Pode não ter sido essa a intenção da edição do vídeo do telão, mas resume magnificamente a presença mitológica de Paul McCartney, aos 82 anos, em cima de um palco correndo o mundo como se fosse um artista mambembe, um coletor irrefreável de ingressos. Ele é o inventariante do legado mais importante da música popular. Como lidar com a ideia de que as coisas que você criou ainda na mais tenra juventude mudaram o curso da cultura universal? Influenciaram o comportamento, a musicalidade, a perspectiva existencial de gerações? É possível ir à frente lambendo a si mesmo infinitamente? Qual combustível pode mover essa lenda adiante? É a pergunta que mais mobiliza o copioso Clube dos Observadores Críticos do Macca.

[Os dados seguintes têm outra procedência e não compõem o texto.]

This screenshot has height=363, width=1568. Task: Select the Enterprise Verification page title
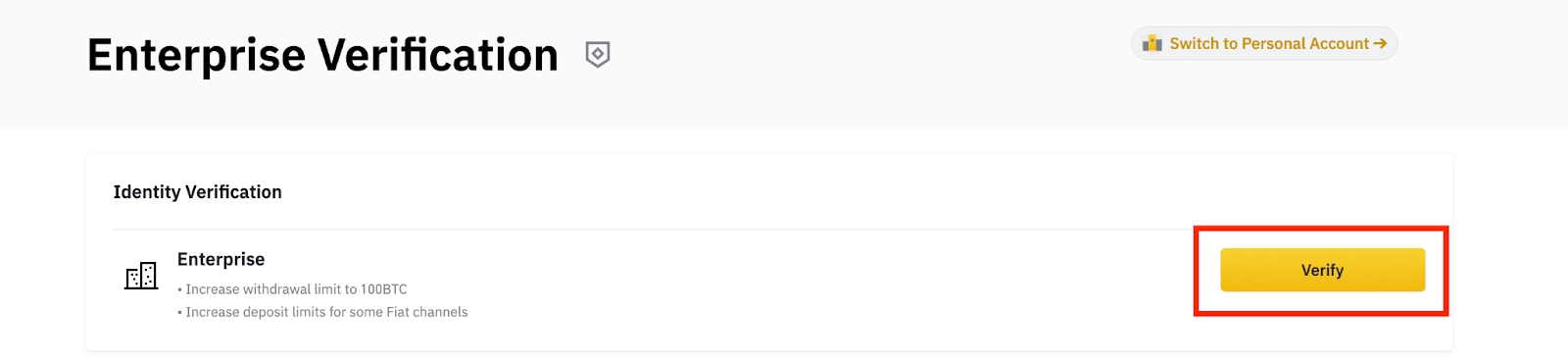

A segunda noite da turnê Got Back 2024 no Brasil, no Allianz Parque, em São Paulo, na noite desta quarta-feira, 16, veio para dar mais uma chance de respondermos a essas questões. Nunca é uma ocasião frugal: como de hábito, o olímpico Paul desfilou 34 canções em duas horas e meia de festa. Logo após o vídeo da contagem regressiva, ele entrou em cena com sua banda com Can’t Buy Me Love, de 1964 (no dia anterior, terça, 15, abrira com A Hard Day’s Night, também do epicentro da beatlemania). Dali em diante, trocou pouco, mas o suficiente para tornar o show “único” em relação aos outros, oferecendo os presentes possíveis para um show dessa envergadura – em vez de Drive My Car (do álbum Rubber Soul, de 1965), tocou All my Loving (do disco With the Beatles, de 1963); no bis, em vez de Birthday (White Album, 1968), Day Tripper (do single We Can Work It Out, de 1965). O resto foi tudo rigorosamente igual, até a “nova” canção Now and Then no meio.

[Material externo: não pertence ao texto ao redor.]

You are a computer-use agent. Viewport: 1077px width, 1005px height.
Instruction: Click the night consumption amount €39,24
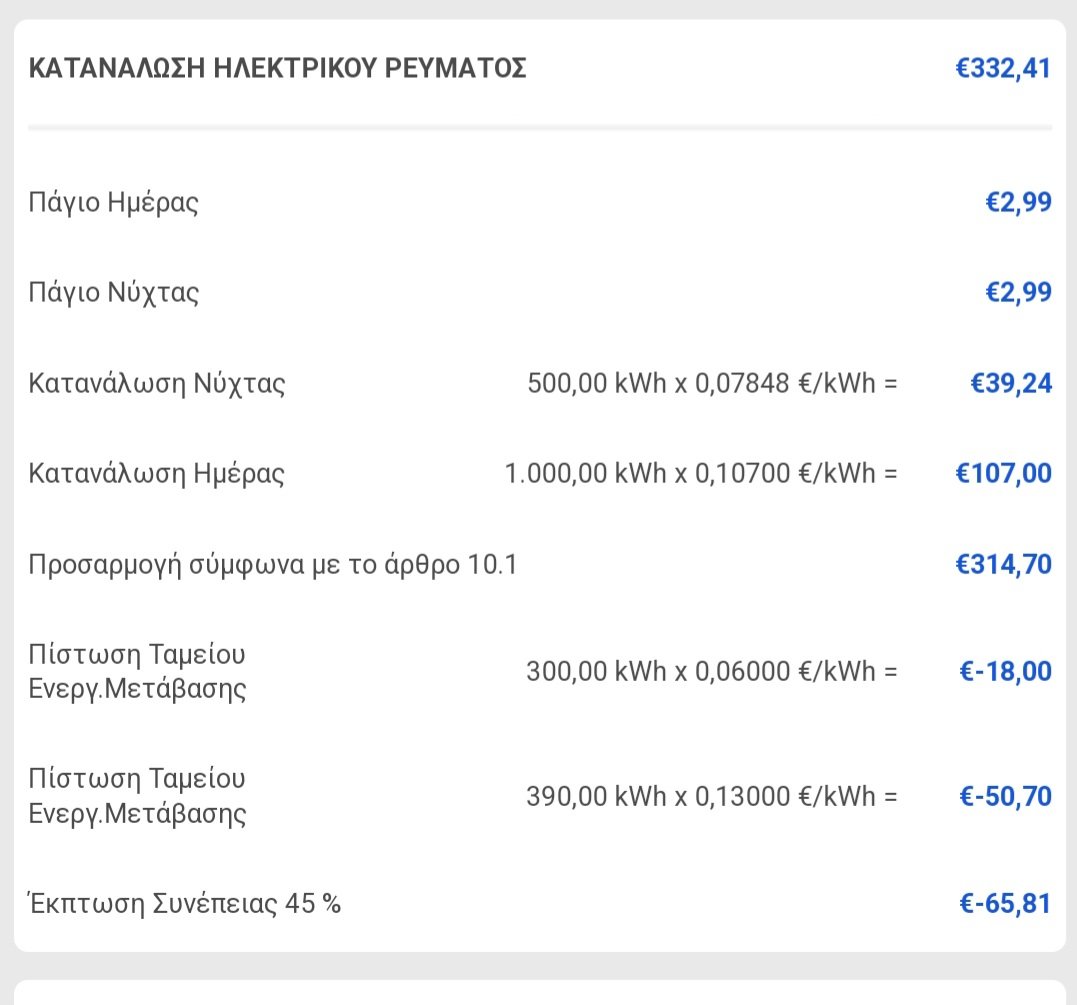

A excelência do show de Paul se assenta não na tecnologia, na mise-en-scène, na féerie (apesar do belo foguetório em Live and Let Die). Ali se celebra o poder da música, a reafirmação do valor da criação artística, do engenho humano, é quase como se estivéssemos assistindo a um ato de resistência. Paul não apela a grandes manobras e, quando eventualmente lança mão de um truque, é somente porque é também de natureza sonora – durante a execução de Got to Get You Into My Life (do álbum Revolver, de 1966), uma homenagem dos Beatles ao som negro da Motown, subitamente, uma seção de metais (trompete, trombone e sax) é revelada tocando no meio do público, no lado esquerdo da plateia, e o show joga holofotes sobre os músicos, reacendendo a infusão psicodélica que Paul teve quando a compôs.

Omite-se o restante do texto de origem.